**Task requirements**
Each entry should be set down exactly as written, except for any picture it holds.

**Record excerpts**
──────────────────────────────

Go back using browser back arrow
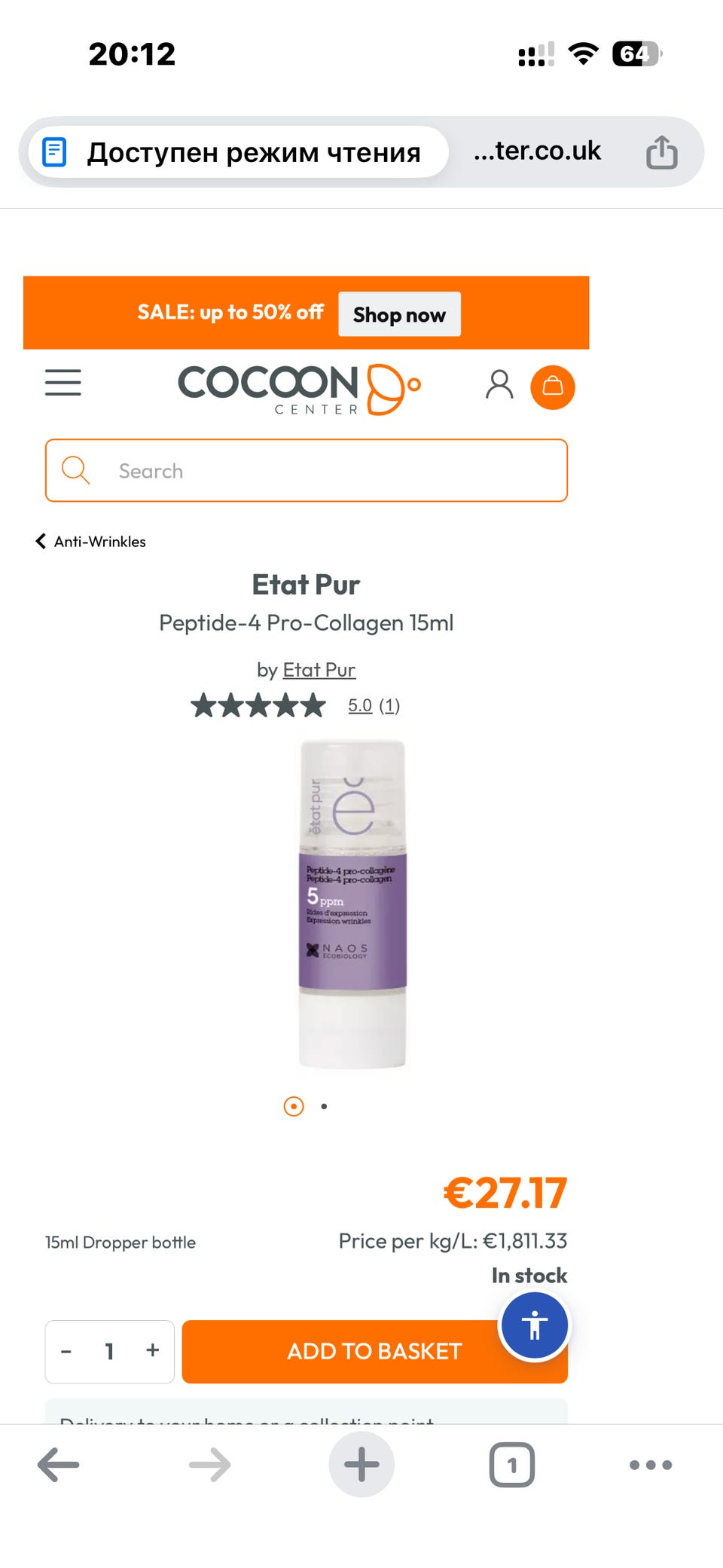Screen dimensions: 723x1568 pos(59,1465)
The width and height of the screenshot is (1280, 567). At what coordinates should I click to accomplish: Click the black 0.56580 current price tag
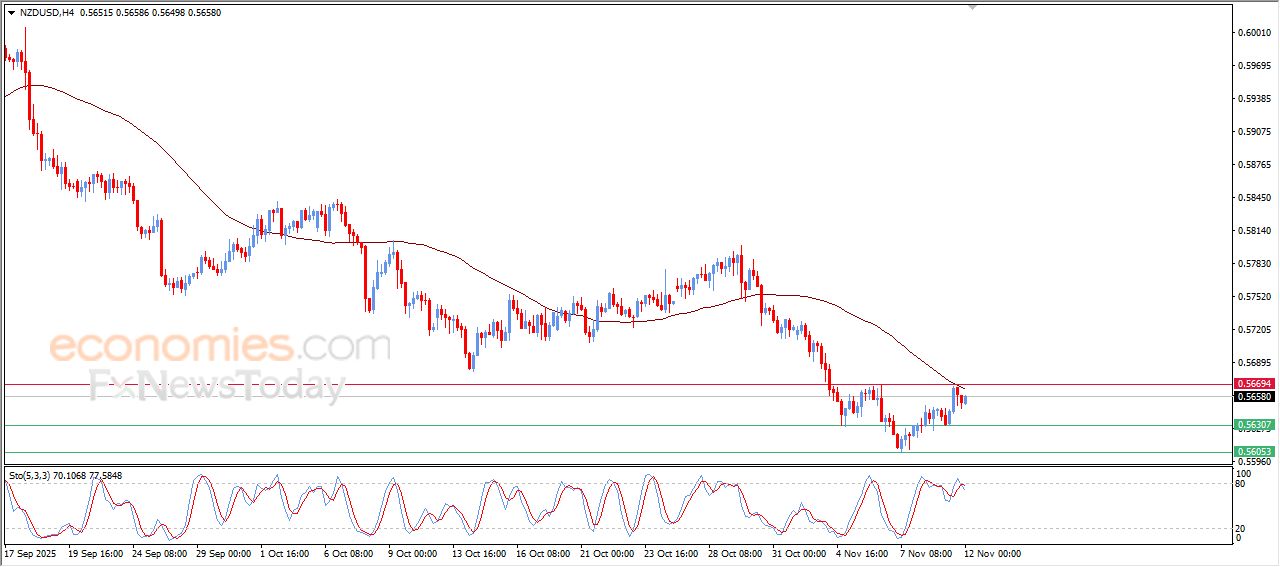coord(1253,397)
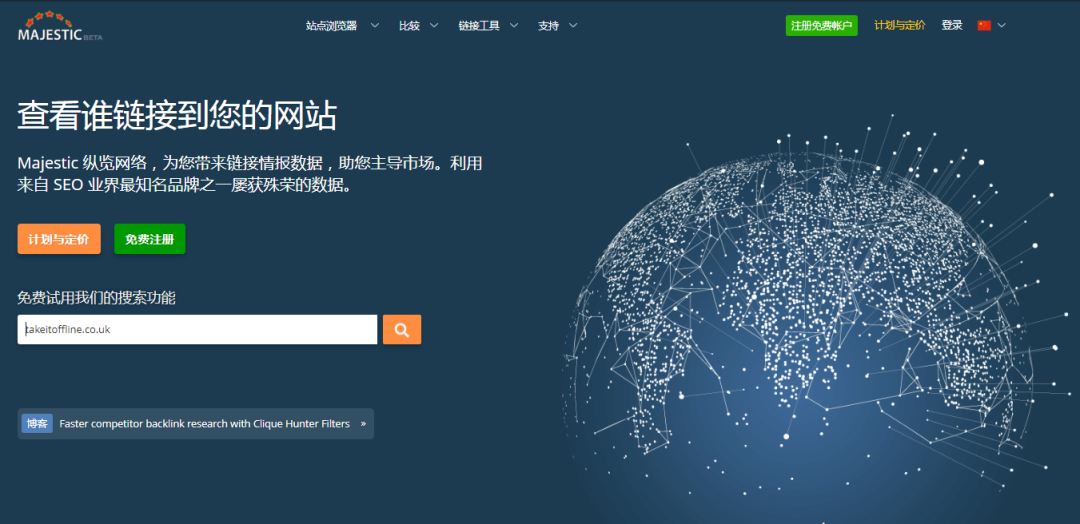Click the orange magnifying glass search button

pos(402,330)
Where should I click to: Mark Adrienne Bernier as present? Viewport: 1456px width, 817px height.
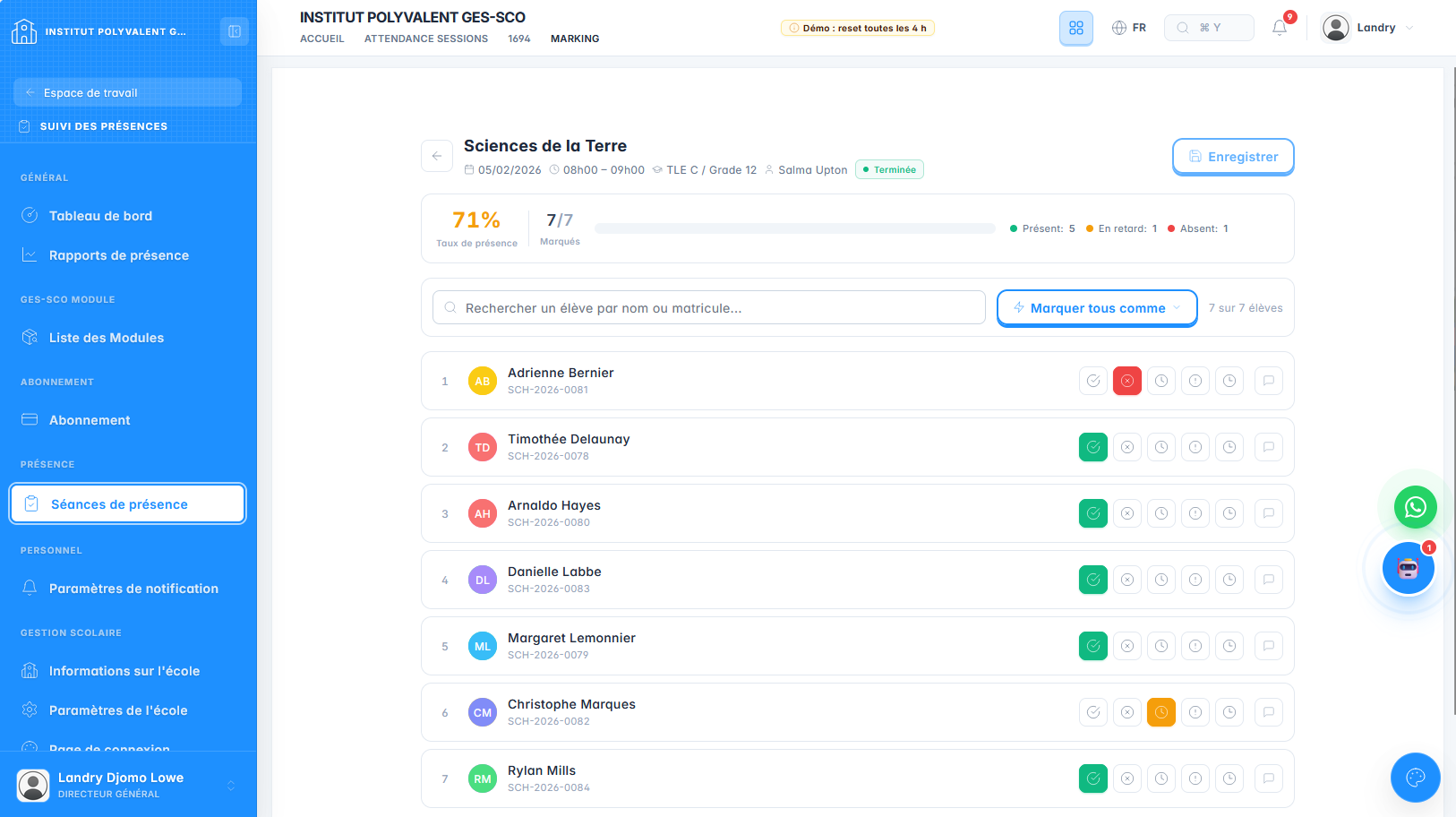[x=1093, y=381]
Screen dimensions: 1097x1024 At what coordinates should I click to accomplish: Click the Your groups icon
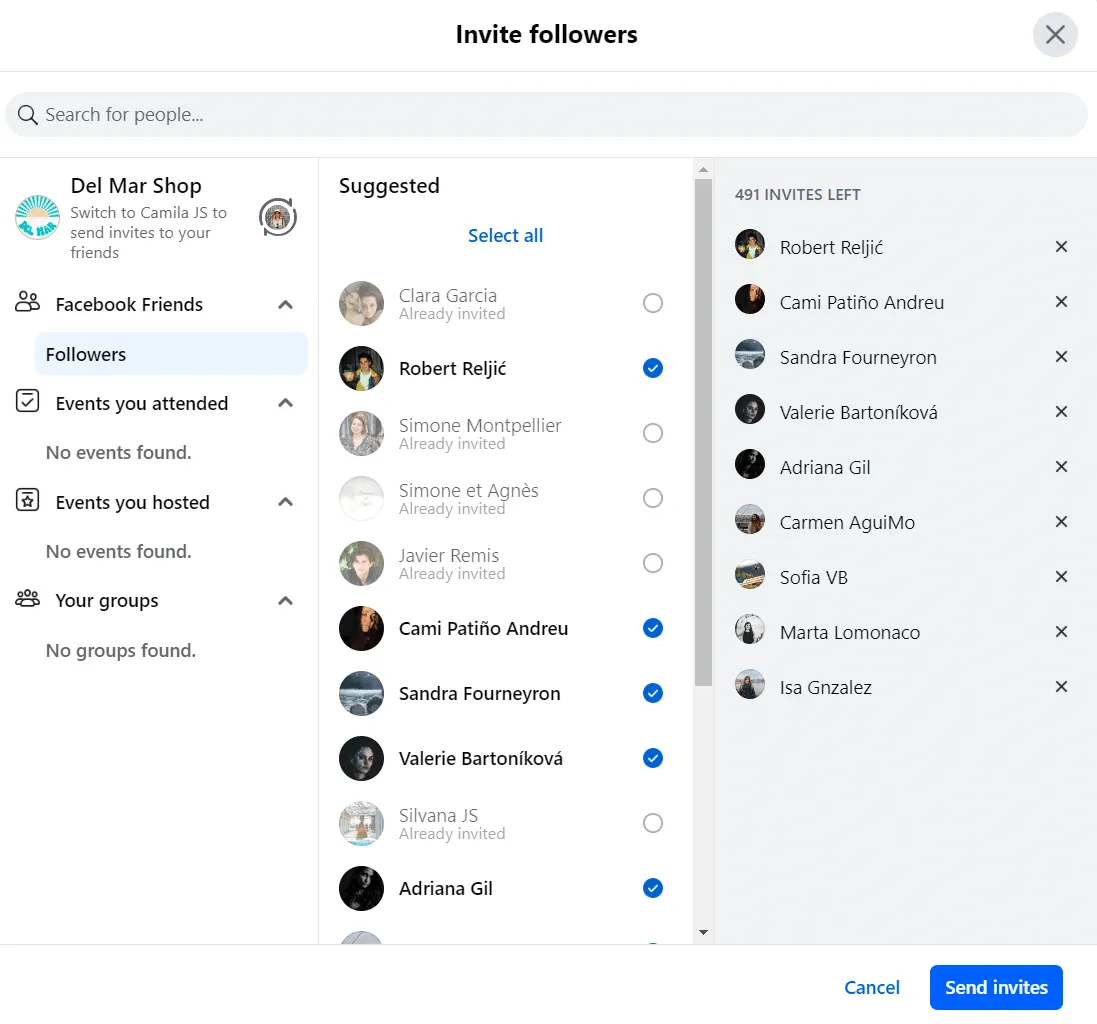click(x=28, y=600)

──────────────────────────────

**Output for this exercise**
Go back using browser back arrow
Screen dimensions: 723x1568 pos(59,1465)
The width and height of the screenshot is (1280, 567). At what coordinates should I click to accomplish: Click the black 0.56580 current price tag
coord(1253,397)
Click the orange magnifying glass search button

pos(402,330)
Where should I click to: Mark Adrienne Bernier as present? Viewport: 1456px width, 817px height.
[x=1093, y=381]
Screen dimensions: 1097x1024 At what coordinates should I click to accomplish: Click the Your groups icon
click(x=28, y=600)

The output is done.